Cukai Rokok Diminta Ditunda 3 Tahun, Kadin: Fokus Berantas Rokok Ilegal

Rolia Pakpahan
Rolia Pakpahan
Diperbarui 15 September 2025 12:07 WIB
Kadin Fokuskan Berantas Rokok Ilegal (Foto: Ist)
Kadin Fokuskan Berantas Rokok Ilegal (Foto: Ist)

Jakarta, MI - Kamar Dagang dan Industri (Kadin) Indonesia menyuarakan dukungan penuh terhadap usulan penundaan kenaikan cukai hasil tembakau (CHT) untuk tiga tahun ke depan.

Kebijakan moratorium ini dinilai krusial untuk menjaga keberlangsungan sektor tembakau yang tengah menghadapi tekanan berat, baik dari sisi produksi maupun penyerapan tenaga kerja.

Wakil Ketua Kadin Bidang Industri, Saleh Husin, menegaskan bahwa industri tembakau adalah sektor padat karya yang menyerap jutaan pekerja sekaligus penyumbang besar penerimaan negara. Menurutnya, keberlangsungan industri ini hanya bisa terjaga melalui kebijakan fiskal yang bijak dan berimbang.

“Sampai saat ini adakah alternatif pengganti cukai untuk pemasukan yang sekitar hampir Rp230 triliun? dan juga adakah alternatif pekerjaan untuk sekitar 6 juta pekerja di industri tembakau itu? Nah, ini kan salah satu masalah,” ujarnya, Senin (15/9/2025).

Saleh menilai, kenaikan tarif cukai yang terlalu tinggi justru berisiko mematikan industri tembakau. “Sebenarnya dengan naiknya cukai, akan mematikan industri tembakau,” katanya.

Ia juga menyoroti tantangan utama yang dihadapi industri, yakni maraknya peredaran rokok ilegal yang semakin meningkat akibat kebijakan cukai yang agresif. 

“Buat saya adalah yang paling utama adalah pengendalian peredaran rokok ilegal karena itulah sumber masalah dari semua ini. Penegakan dan pengawasannya itu yang justru harus difokuskan. Kalau misalnya cukainya naik terus, akibatnya apa? Konsumen pindah cari yang murah atau yang ilegal sehingga tidak akan masuk ke negara penerimaannya,” tegasnya.

Saleh memperkirakan bahwa penguatan pengawasan terhadap rokok ilegal dapat meningkatkan penerimaan negara hingga Rp20–25 triliun per tahun, tanpa harus membebani industri legal. 

Kadin turut mengapresiasi pernyataan Menteri Keuangan, Purbaya Yudhi Sadewa, yang memastikan tidak akan ada kenaikan tarif pajak maupun penerapan pajak baru dalam upaya meningkatkan penerimaan negara.

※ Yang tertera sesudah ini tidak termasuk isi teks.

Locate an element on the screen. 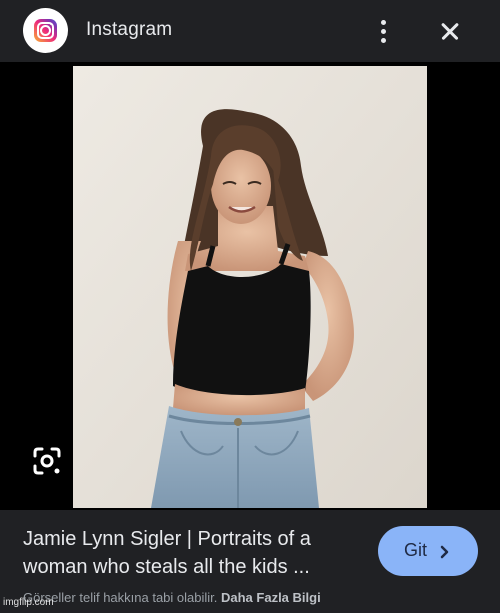 The width and height of the screenshot is (500, 613). learn-more-link: Daha Fazla Bilgi is located at coordinates (271, 598).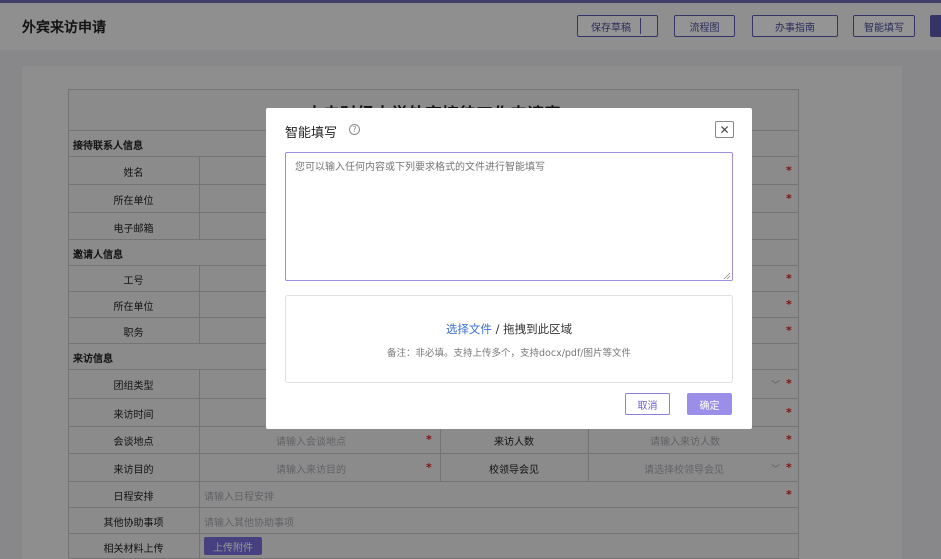  What do you see at coordinates (710, 404) in the screenshot?
I see `confirm-button: 确定` at bounding box center [710, 404].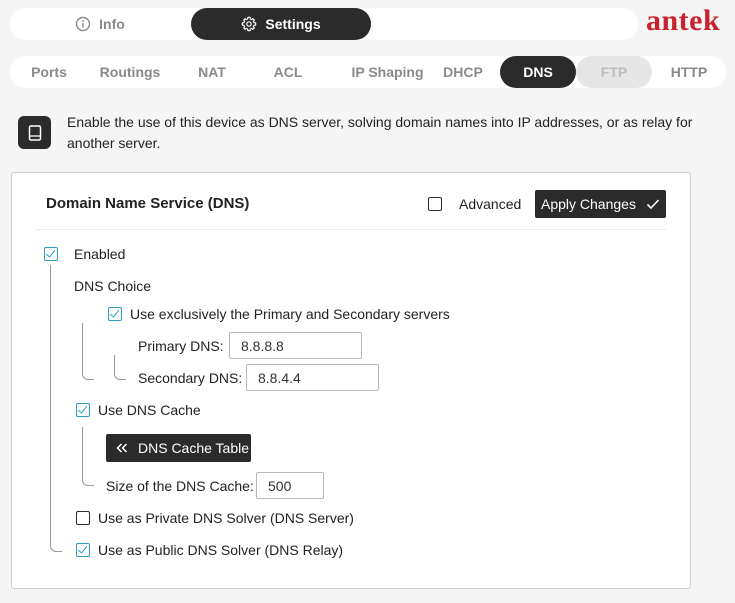 This screenshot has width=735, height=603. What do you see at coordinates (113, 286) in the screenshot?
I see `dns-choice-label: DNS Choice` at bounding box center [113, 286].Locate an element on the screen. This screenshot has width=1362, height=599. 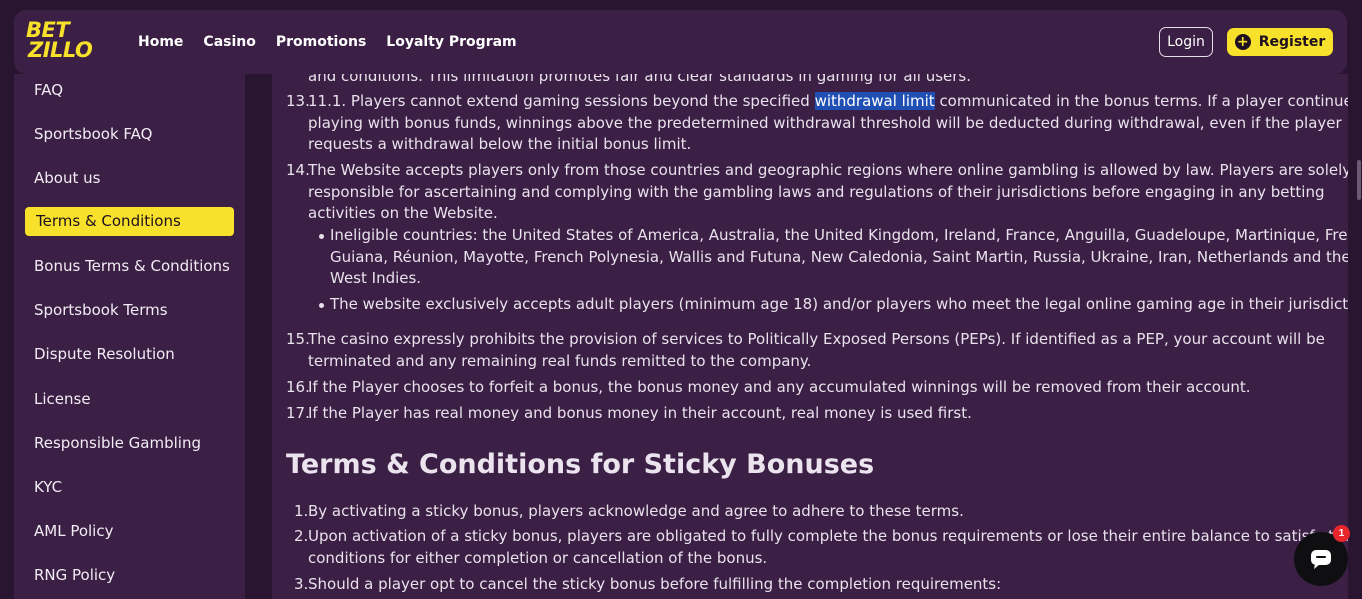
sidebar-item-aml-policy: AML Policy is located at coordinates (74, 531).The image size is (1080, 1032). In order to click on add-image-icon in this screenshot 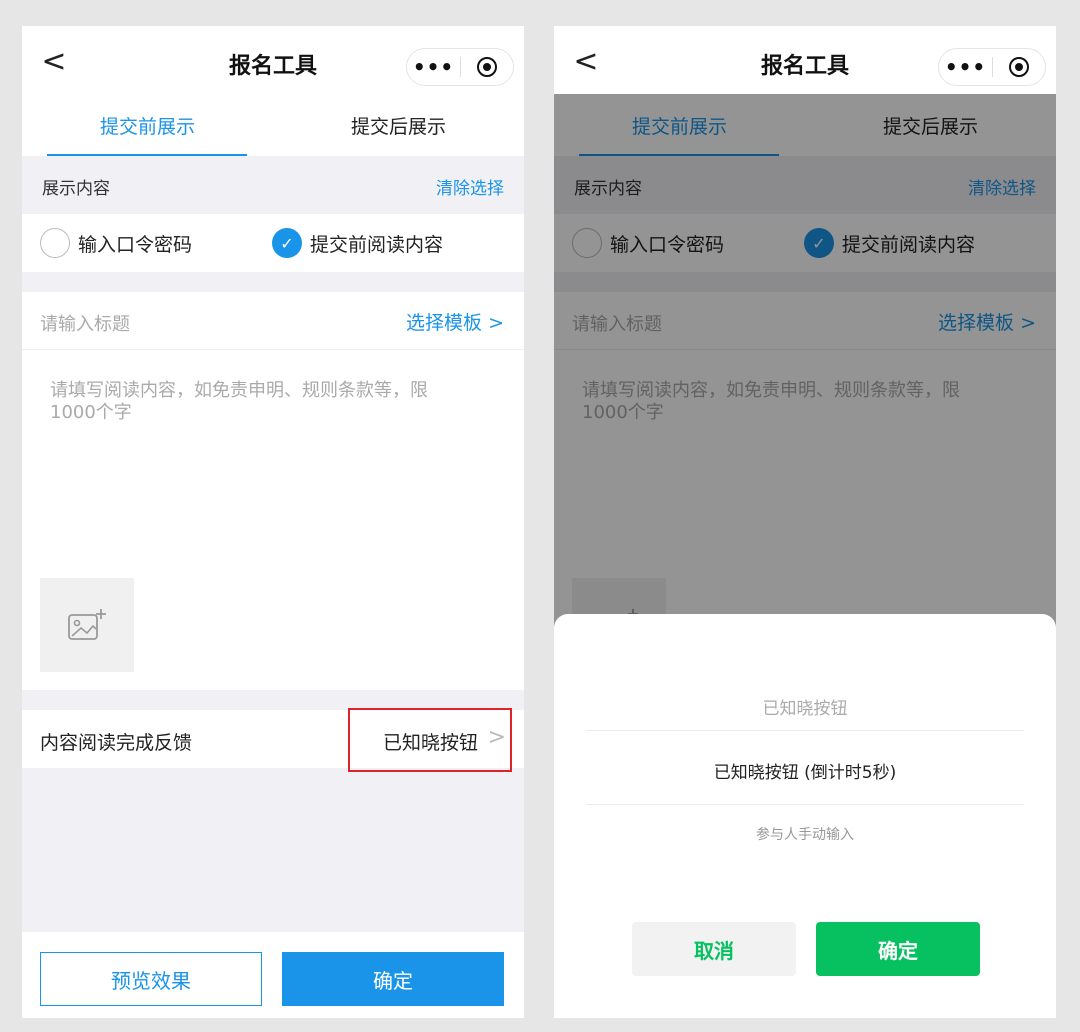, I will do `click(87, 624)`.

Ketua Umum Kadin Jawa Timur, Adik Dwi Putranto, menyebut langkah tersebut sebagai sinyal positif bagi dunia usaha, termasuk bagi industri tembakau yang banyak beroperasi di Jawa Timur.

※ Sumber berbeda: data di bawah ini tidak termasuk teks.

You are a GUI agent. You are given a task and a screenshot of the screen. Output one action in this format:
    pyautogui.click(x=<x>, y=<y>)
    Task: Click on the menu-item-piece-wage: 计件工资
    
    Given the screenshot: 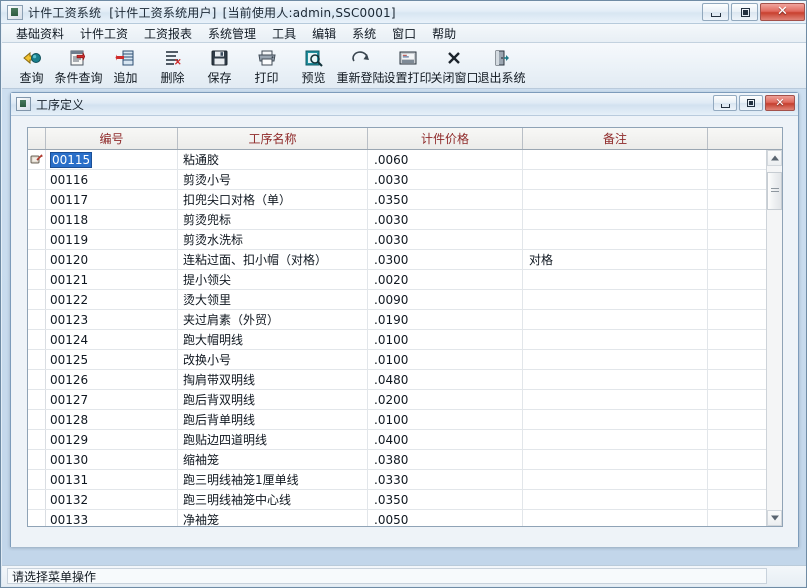 What is the action you would take?
    pyautogui.click(x=104, y=34)
    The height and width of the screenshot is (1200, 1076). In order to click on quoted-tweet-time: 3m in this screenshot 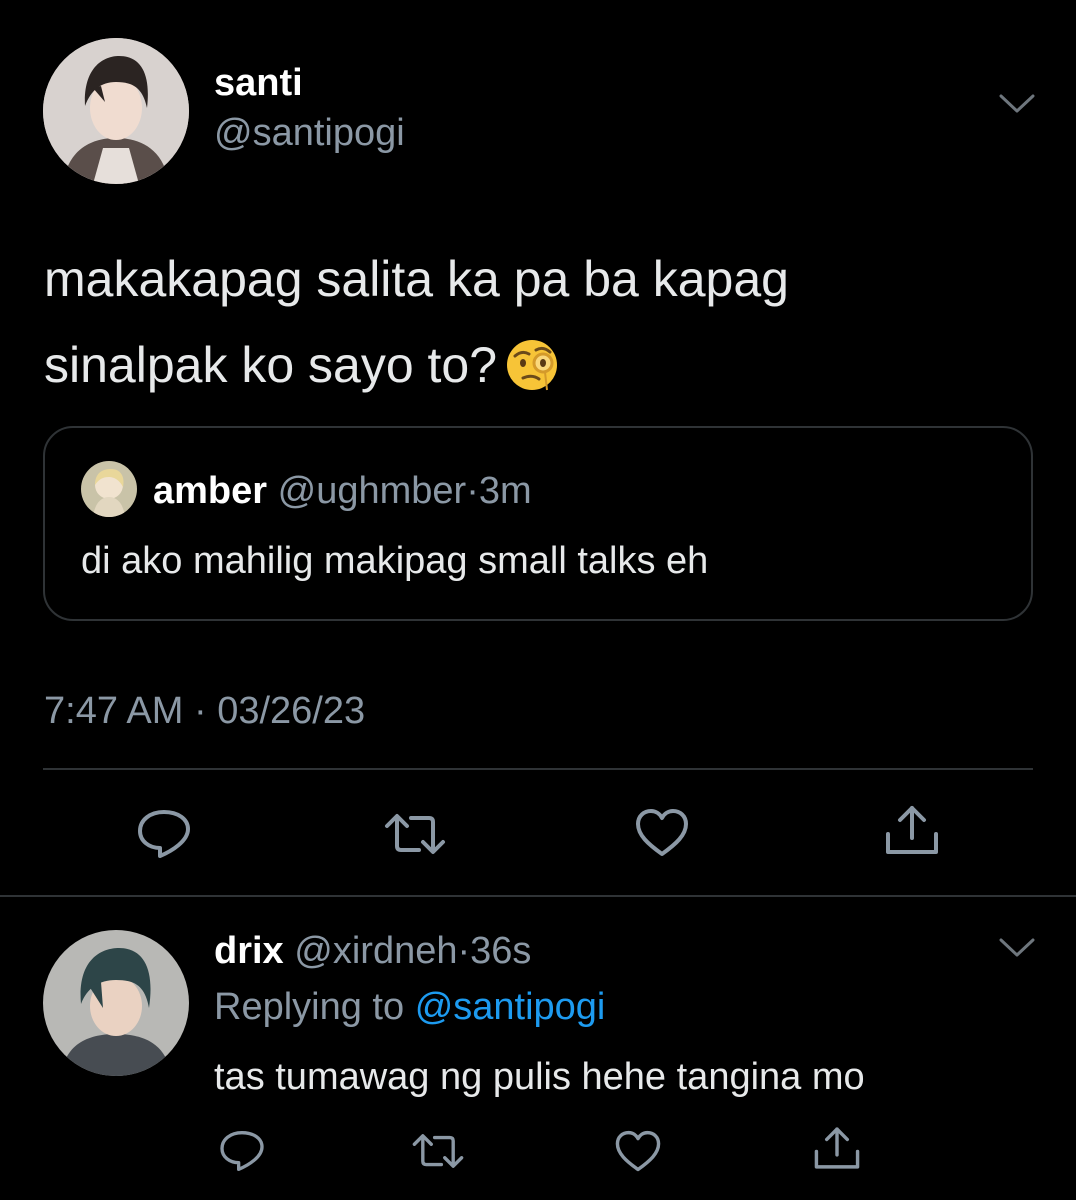, I will do `click(505, 491)`.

“Idealnya kepastian itu juga mencakup tidak adanya kenaikan CHT, karena industri tembakau adalah penyumbang terbesar cukai negara, yakni Rp216,9 triliun pada 2024,” imbuhnya.

Adik menjelaskan bahwa industri ini tengah menghadapi tekanan serius, seperti penurunan volume produksi sebesar 7–9% per tahun, maraknya rokok ilegal, dan penurunan serapan tenaga kerja sekitar 5% sejak 2020.

“Moratorium kenaikan CHT selama tiga tahun akan berdampak strategis. Pertama, bagi negara akan menjaga kontribusi penerimaan yang stabil. CHT yang naik terlalu tinggi justru berpotensi menggerus penerimaan akibat peredaran rokok ilegal. Lebih lanjut, kenaikan tarif yang terlalu agresif berisiko menggerus basis legal karena migrasi ke pasar ilegal,” tutur Adik.

Adik menegaskan, bagi sektor padat karya seperti industri tembakau, penundaan kenaikan cukai sangat penting untuk menjaga stabilitas sosial dan ekonomi. 

Menurutnya, moratorium CHT merupakan strategi win-win solution: penerimaan negara tetap aman karena potensi peredaran rokok ilegal bisa ditekan, sementara industri memperoleh ruang bernapas untuk bertahan dan berkembang.

“Hal ini juga sesuai dengan harapan Kadin kepada Menteri Keuangan baru, Pak Purbaya, agar memberikan iklim usaha yang lebih pro investasi dan pro lapangan kerja. Untuk industri padat karya seperti industri tembakau, kepastian fiskal mencegah penurunan produksi lanjutan dan melindungi lapangan kerja,” pungkasnya.